While there is positivity around earnings, this has been reflected in share prices, which continue to trade at high multiples by historical standards. However, while the market has risen, earnings expectations kept pace, leading to no further multiple expansion. Nevertheless, we need to be cognisant of the lessening potential for upward earnings decisions, making higher multiples less palatable than before.
As discussed previously we have not looked to over-interpret index level price to book data, as it is increasingly difficult to analyse, particularly for tech-heavy markets such as the US. However, comparisons of recent price to book values may be another tool to assess the “cheapness” of markets.
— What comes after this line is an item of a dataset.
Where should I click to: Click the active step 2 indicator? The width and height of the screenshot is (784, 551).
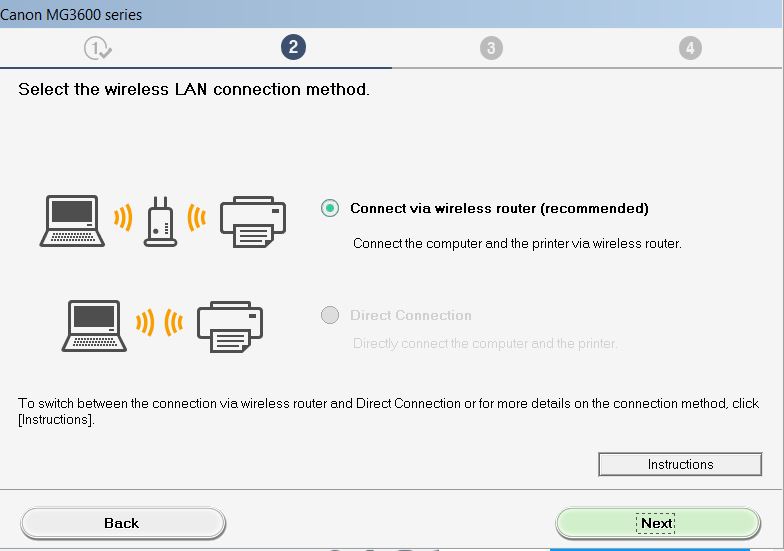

Book values should be more stable than earnings through this crisis, and in theory, should provide a better indication of the long-term value of companies. Nevertheless, there is a high chance that some companies (eg. the Energy sector) will be compelled to write down book values in the current environment. Price to book values has been relatively stable over the quarter, albeit at a high level.
In line with the last quarter, overall, it is difficult to argue that the market is cheap, however, there is a greater than usual uncertainty in the outlook for earnings and as we do believe that there is scope for earnings revisions higher, making the P/E multiple is easier to digest for next year. The valuation of equities also needs to be considered in light of the very low level of bond yields (both government and credit), as well as the continuing central bank and government support. With large amounts of money searching for returns, the equity market may continue to find buyers at higher prices, as long as there are no significant negative changes to the current pathway out of the pandemic.